Description of the task:
Your reply must hold the lines from the one containing "Given: Select Intro" to the end of the entries, copied exactly, with pictures excluded.

------------------------------------------------------------------------

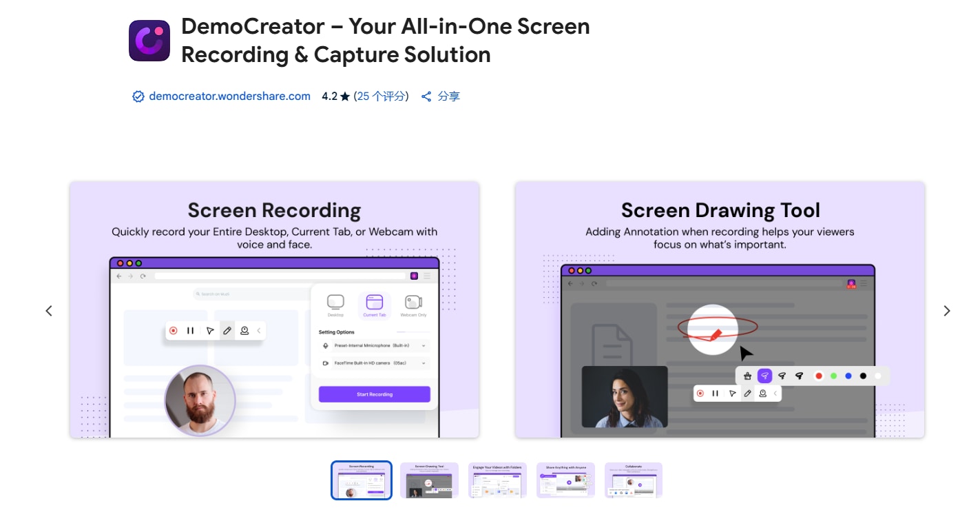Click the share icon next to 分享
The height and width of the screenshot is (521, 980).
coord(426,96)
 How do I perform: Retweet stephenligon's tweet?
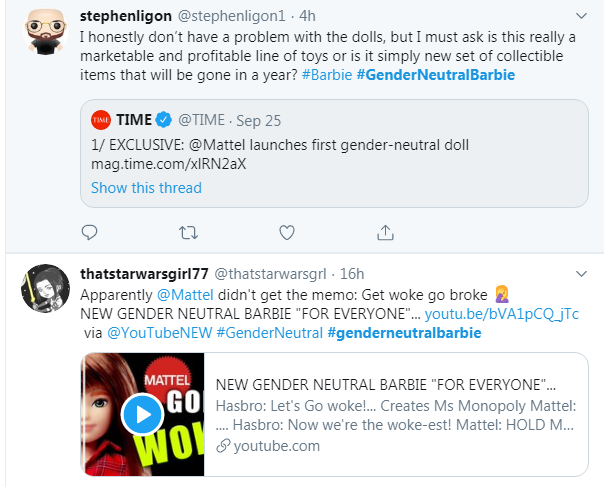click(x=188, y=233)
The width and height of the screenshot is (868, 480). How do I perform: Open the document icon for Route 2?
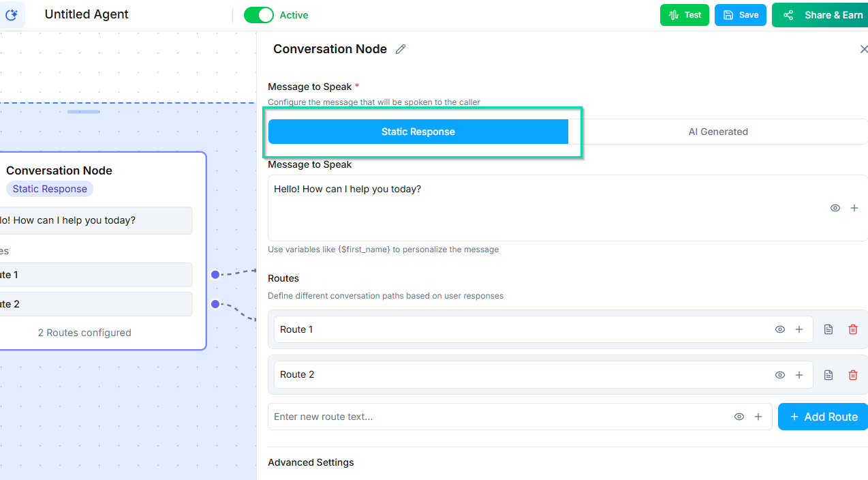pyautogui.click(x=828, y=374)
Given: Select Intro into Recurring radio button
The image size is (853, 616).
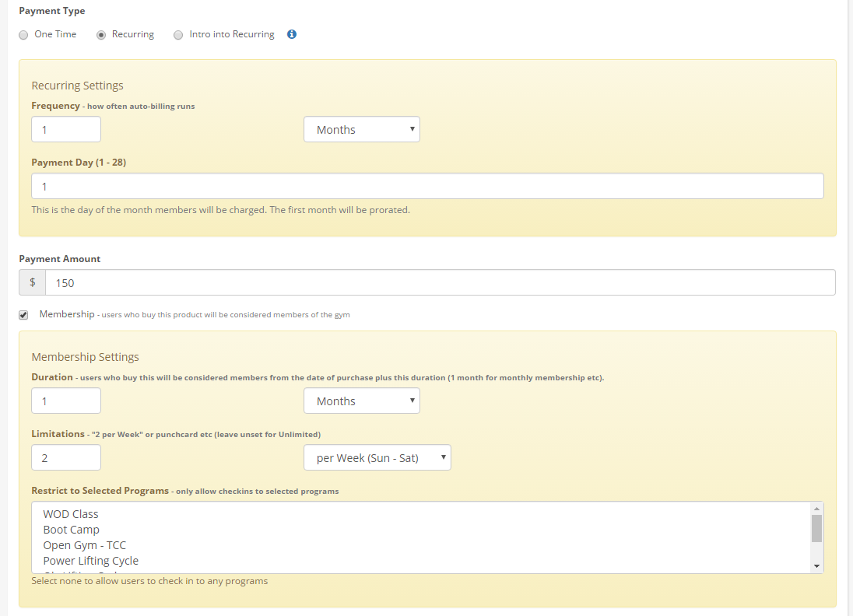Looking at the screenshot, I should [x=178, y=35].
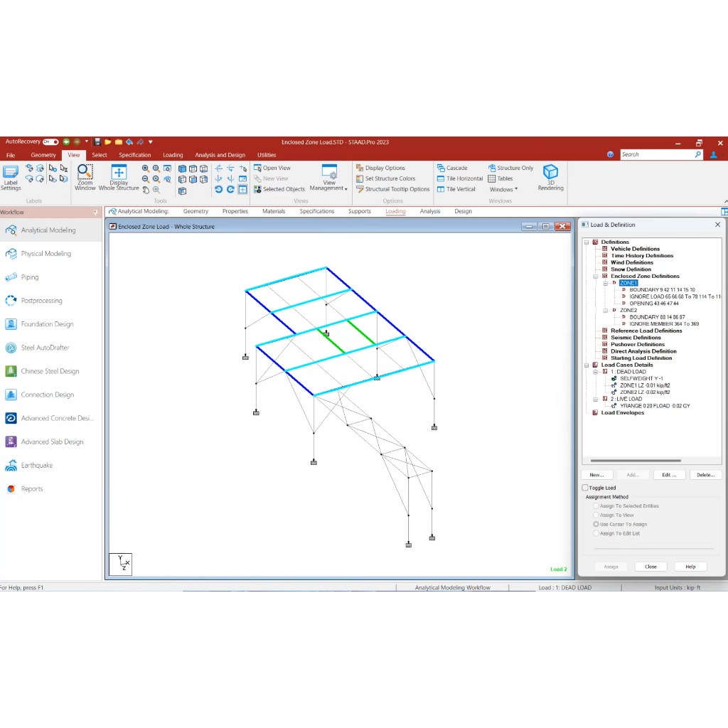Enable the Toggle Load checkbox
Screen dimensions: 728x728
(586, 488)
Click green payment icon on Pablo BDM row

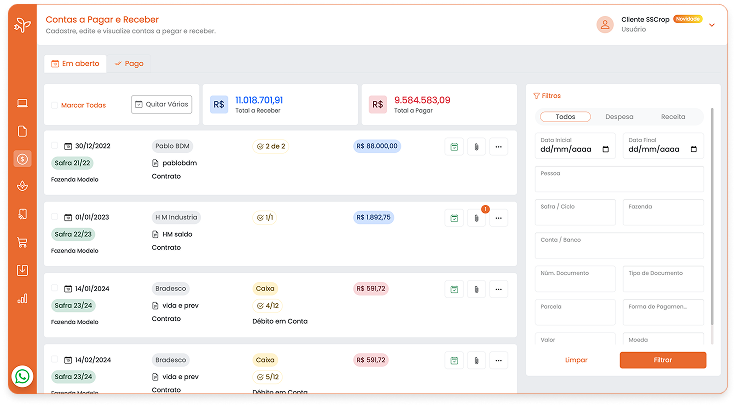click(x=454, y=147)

------------------------------------------------------------------------

Exercise result:
Given: Select Intro into Recurring radio button
The image size is (853, 616).
Looking at the screenshot, I should [x=178, y=35].
Enable the Toggle Load checkbox
Screen dimensions: 728x728
(586, 488)
Click green payment icon on Pablo BDM row

click(x=454, y=147)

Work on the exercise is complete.